Since the copy must hold text only, transcribe the data below exactly and omit the images.

■ DATASET RECORDS
------------------------------
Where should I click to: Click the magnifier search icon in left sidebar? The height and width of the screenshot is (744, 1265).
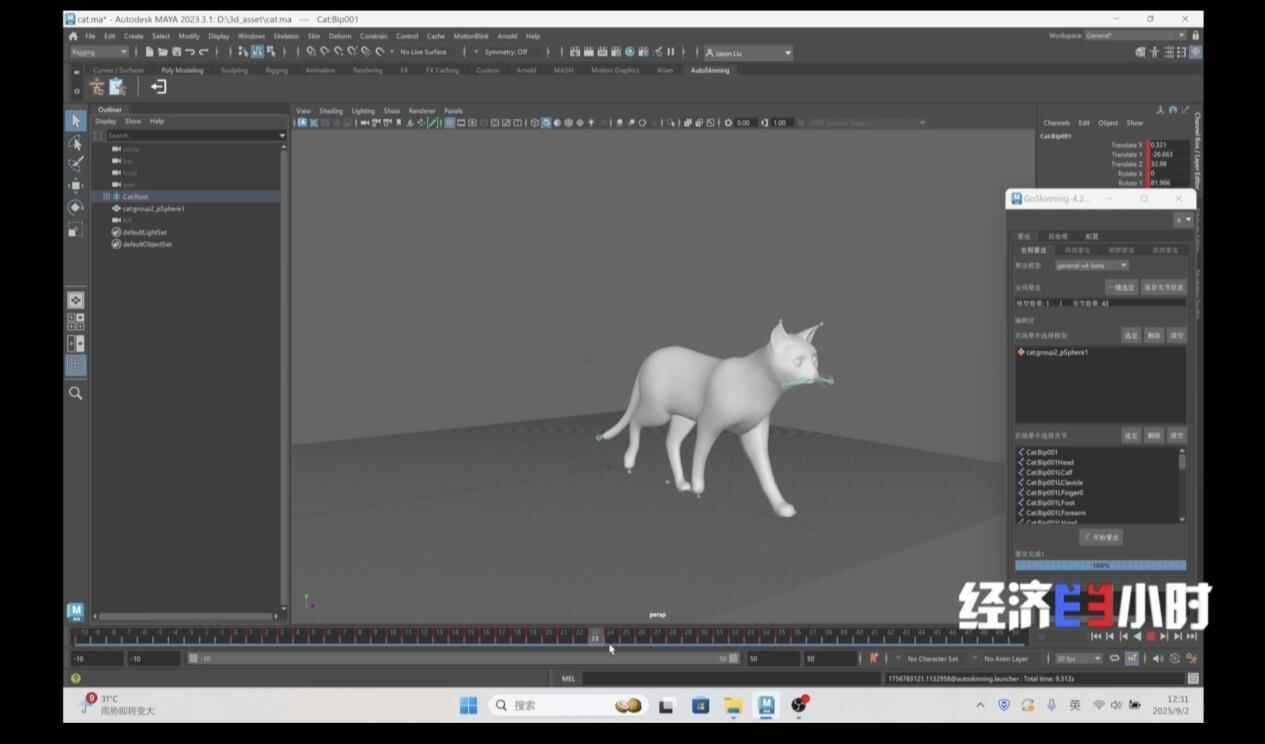75,393
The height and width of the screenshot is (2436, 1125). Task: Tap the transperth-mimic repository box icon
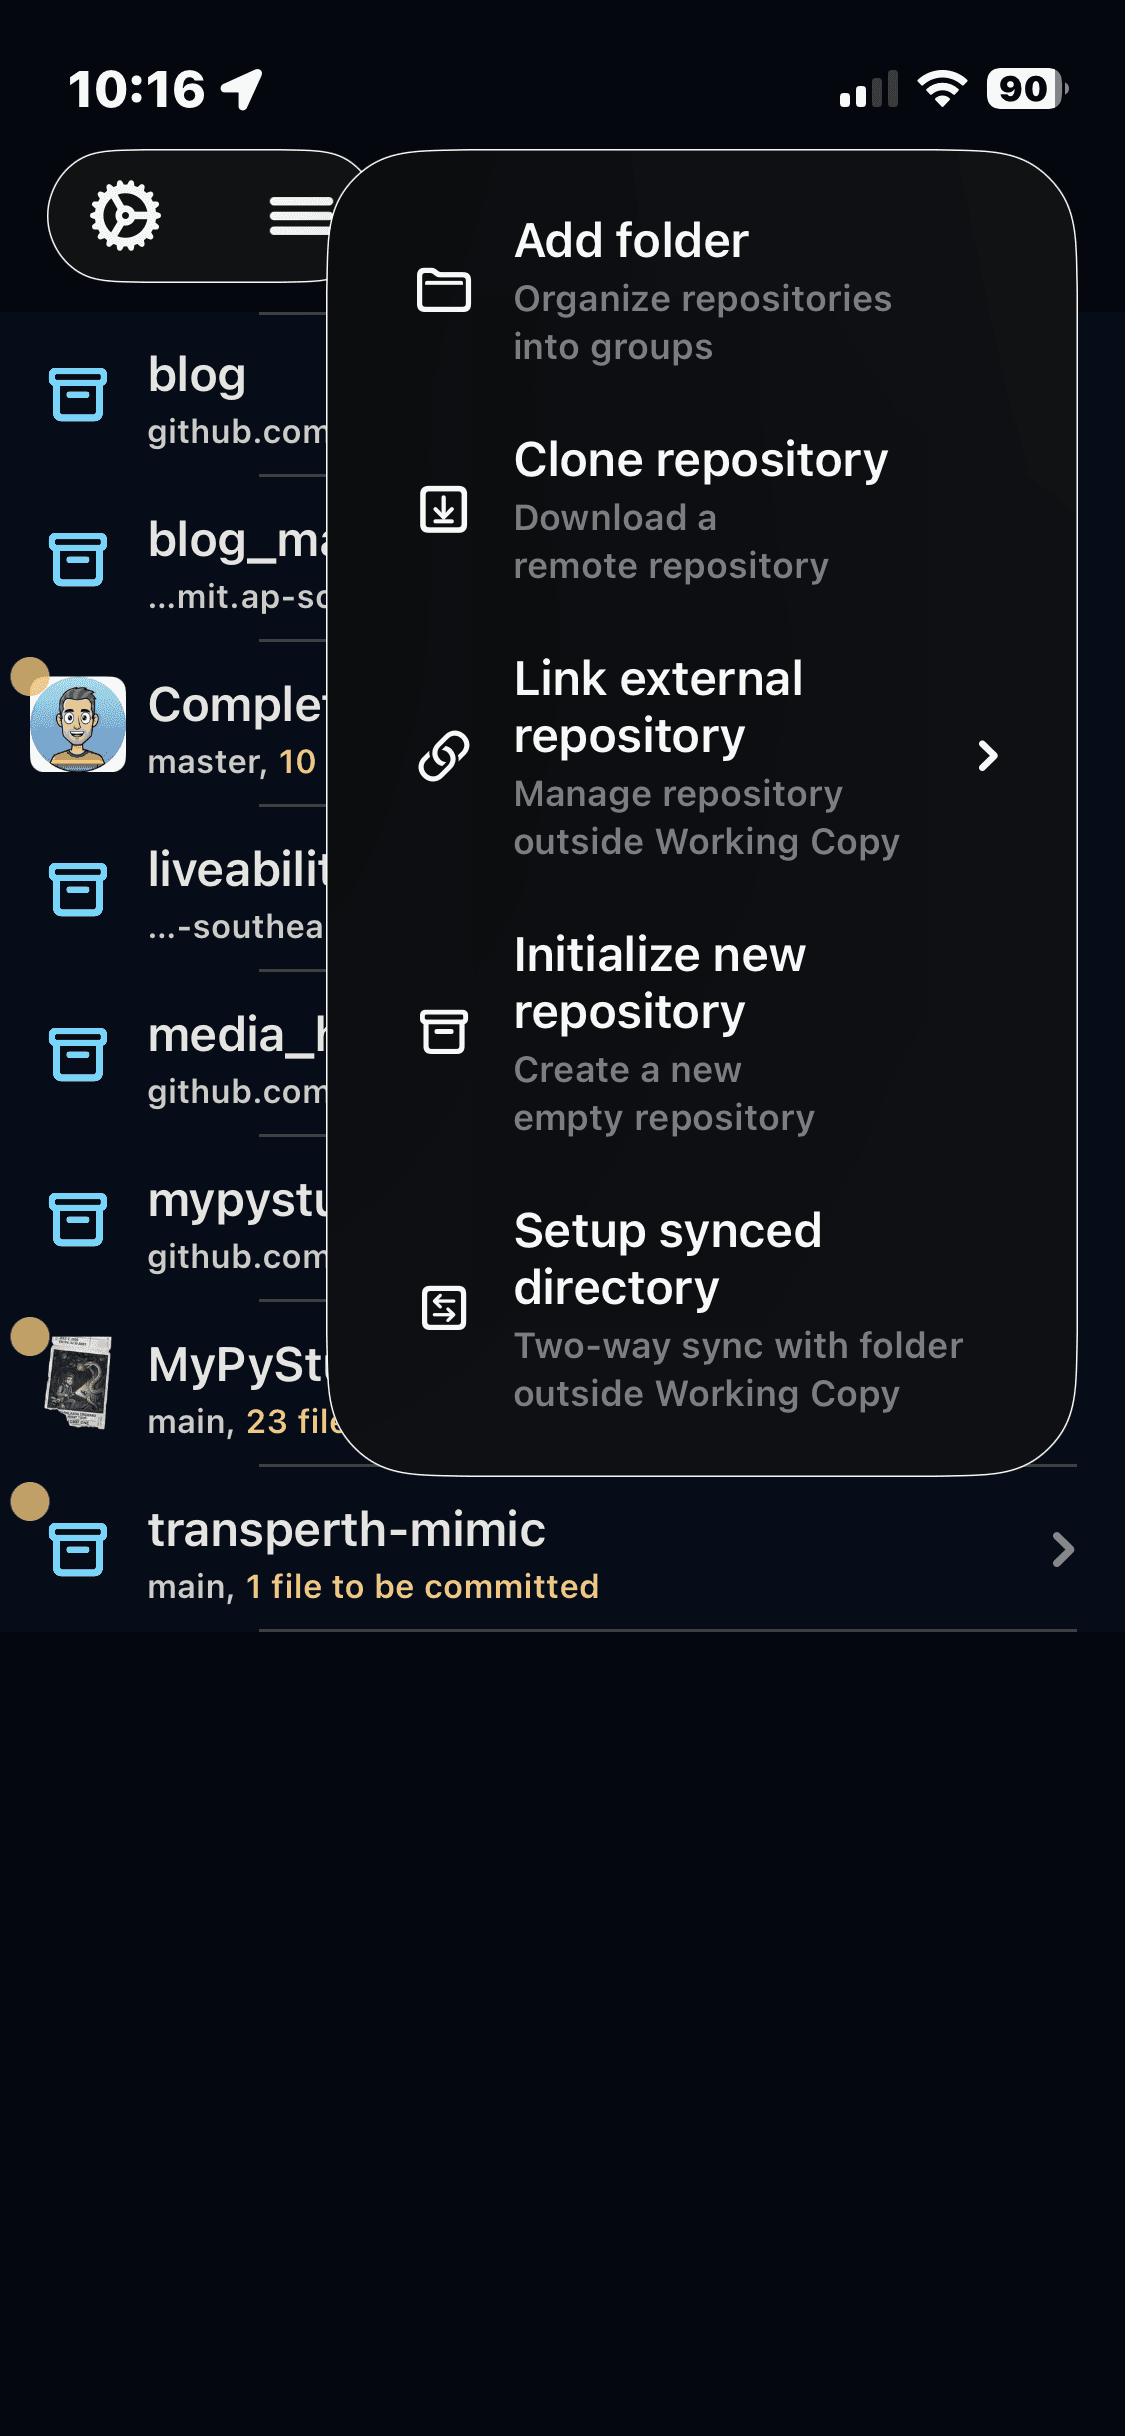tap(78, 1549)
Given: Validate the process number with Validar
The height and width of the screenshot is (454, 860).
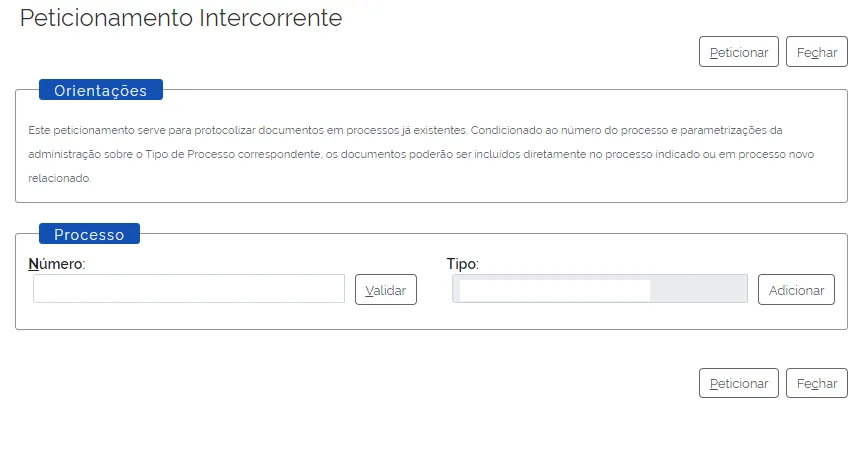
------------------------------
■ TASK ANSWER
Where should I click to: Click the magnifier search icon in left sidebar? The height and width of the screenshot is (744, 1265).
75,393
The height and width of the screenshot is (2436, 1125). Task: Tap the transperth-mimic repository box icon
tap(78, 1549)
Given: Validate the process number with Validar
The height and width of the screenshot is (454, 860).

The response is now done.